What you will do:
Format the lines below as a JSON list of strings with one string per line, starting at the line that contains "The image size" and ending at the line that contains "heading-line1: Just three", both included. Leave out blank lines.
START Material to process
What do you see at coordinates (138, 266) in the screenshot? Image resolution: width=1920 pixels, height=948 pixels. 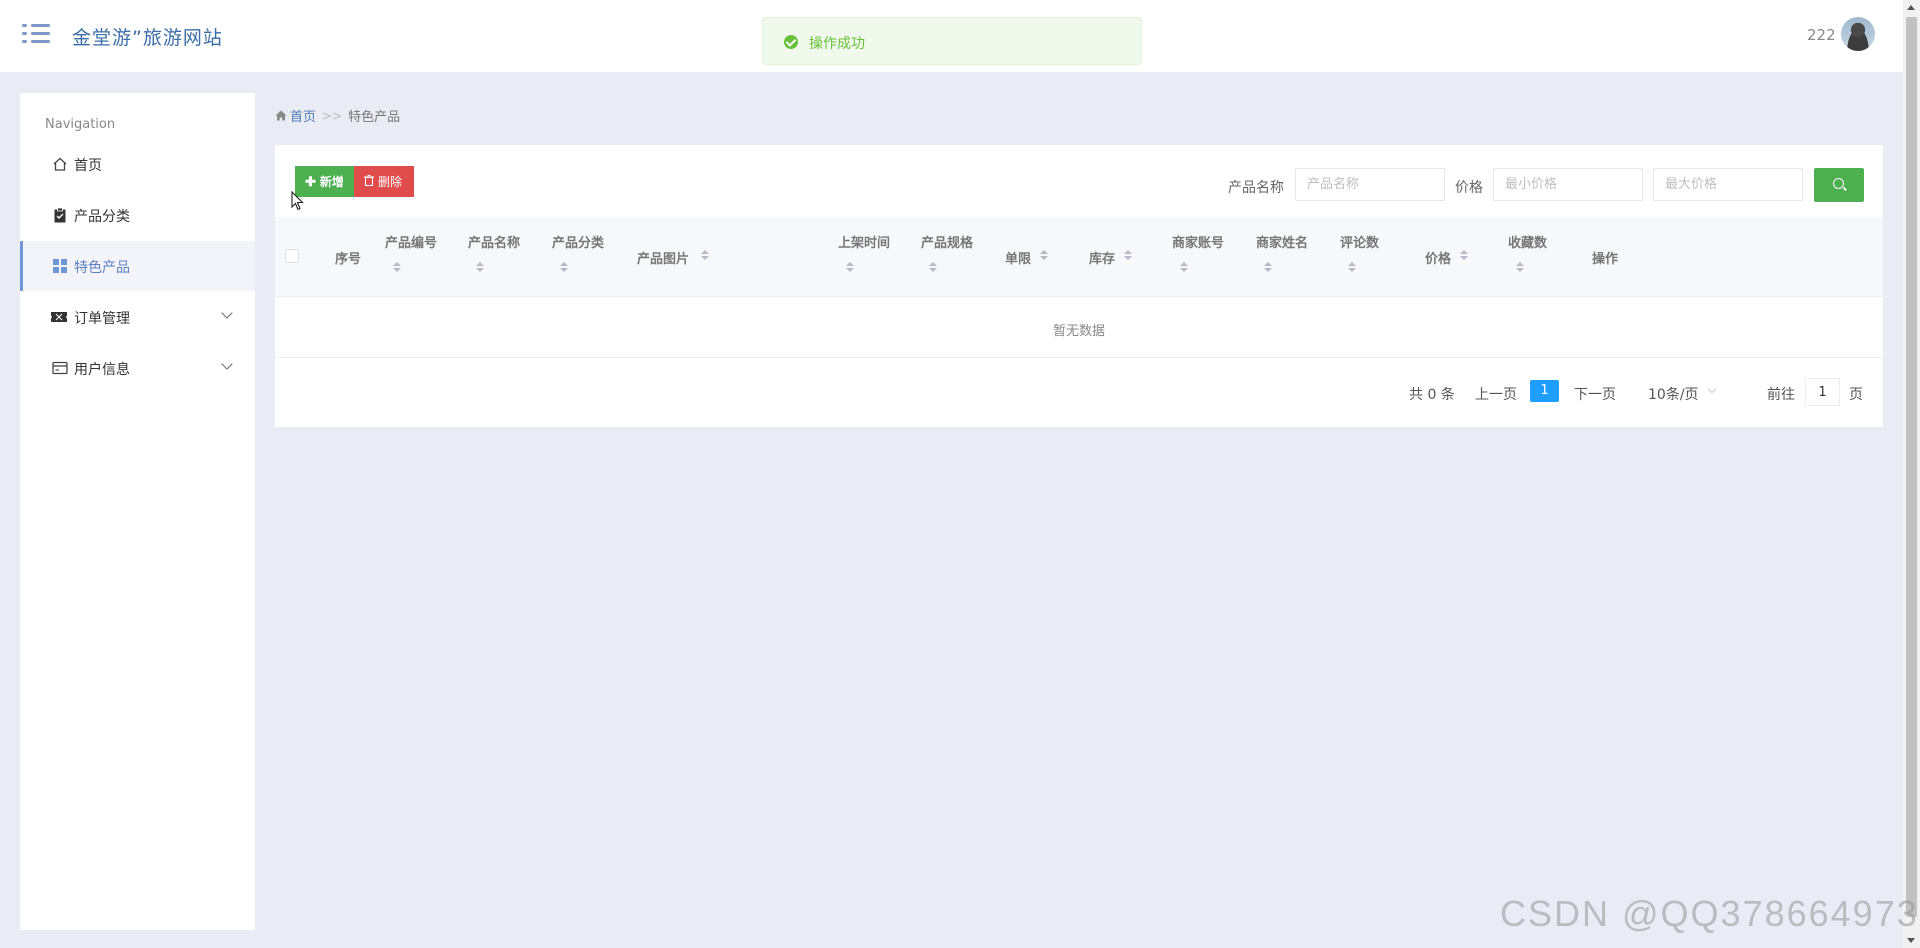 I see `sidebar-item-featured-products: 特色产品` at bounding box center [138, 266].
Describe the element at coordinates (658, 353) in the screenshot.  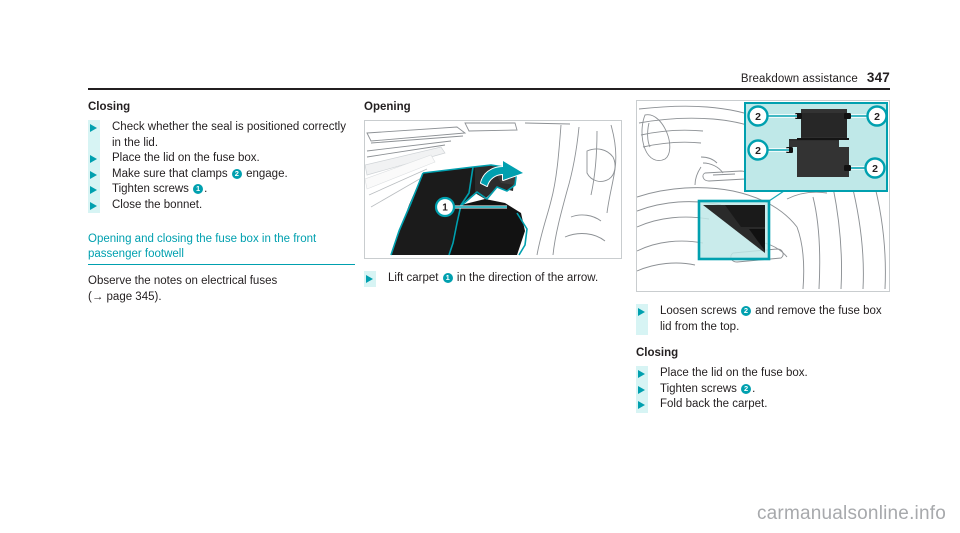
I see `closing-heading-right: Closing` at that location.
END Material to process
START Material to process
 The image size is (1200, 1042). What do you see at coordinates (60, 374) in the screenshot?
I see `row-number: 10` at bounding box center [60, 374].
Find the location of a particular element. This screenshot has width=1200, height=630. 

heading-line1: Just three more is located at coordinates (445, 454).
END Material to process
Output below:
[
  " The image size is (1200, 1042). What do you see at coordinates (60, 374) in the screenshot?",
  "I see `row-number: 10` at bounding box center [60, 374].",
  "Find the location of a particular element. This screenshot has width=1200, height=630. ",
  "heading-line1: Just three more is located at coordinates (445, 454)."
]